Entries showing where items appear:

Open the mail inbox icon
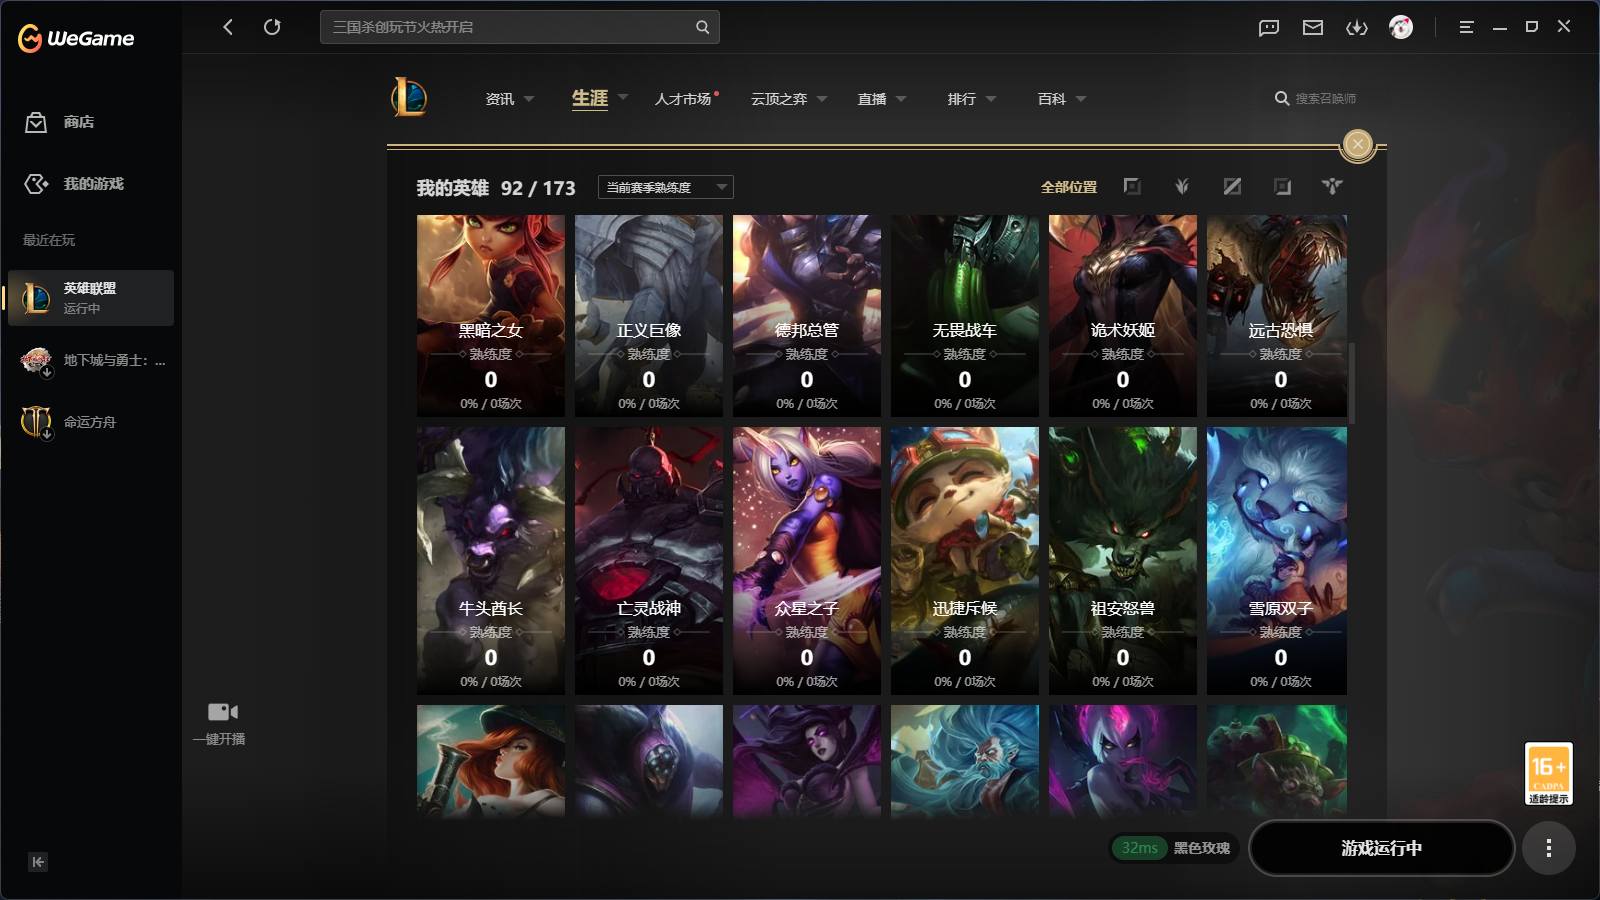This screenshot has height=900, width=1600. pyautogui.click(x=1313, y=28)
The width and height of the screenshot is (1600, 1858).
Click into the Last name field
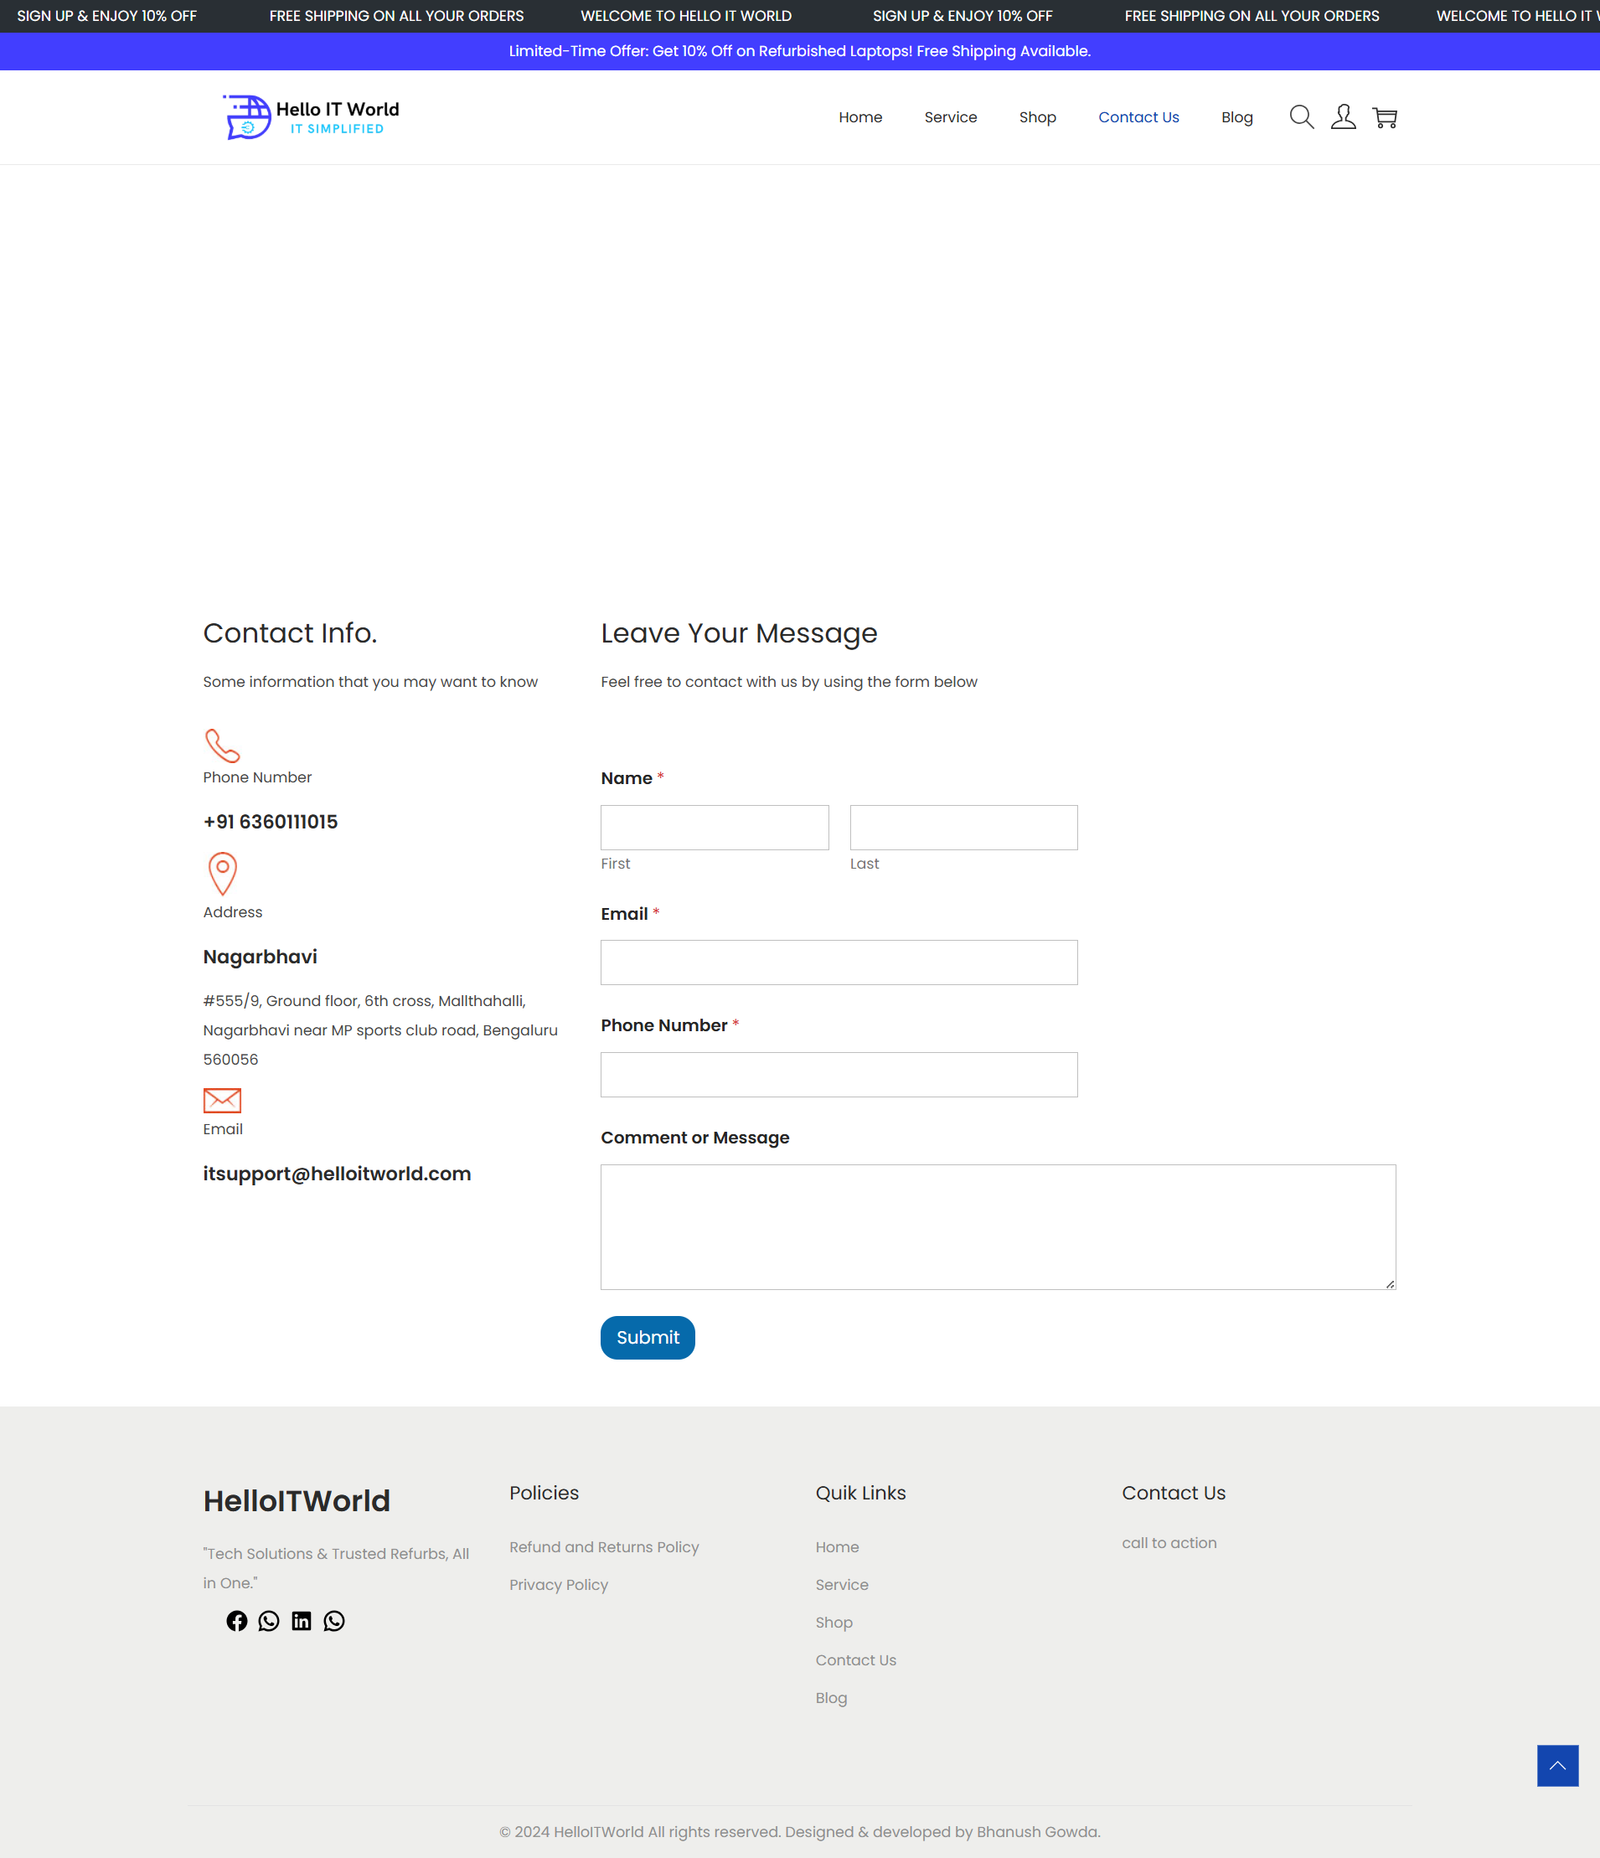963,828
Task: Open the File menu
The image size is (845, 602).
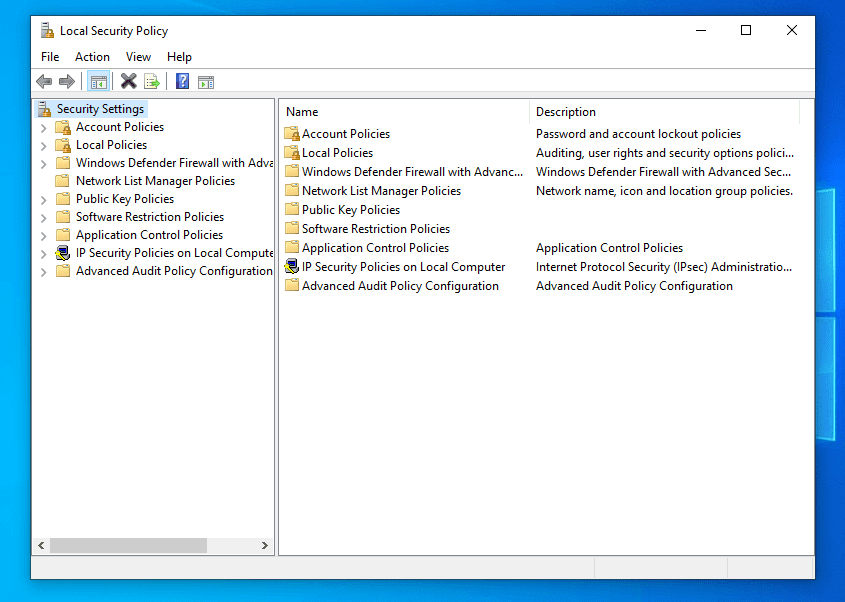Action: [50, 57]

▶ Task statement
Reproduce every line of the data above verbatim, leaving out the pictures.

▶ The answer
Open the mail inbox icon
This screenshot has height=900, width=1600. pyautogui.click(x=1313, y=28)
The width and height of the screenshot is (1600, 1858).
Click into the Last name field
963,828
Task: Open the File menu
The image size is (845, 602).
Action: [50, 57]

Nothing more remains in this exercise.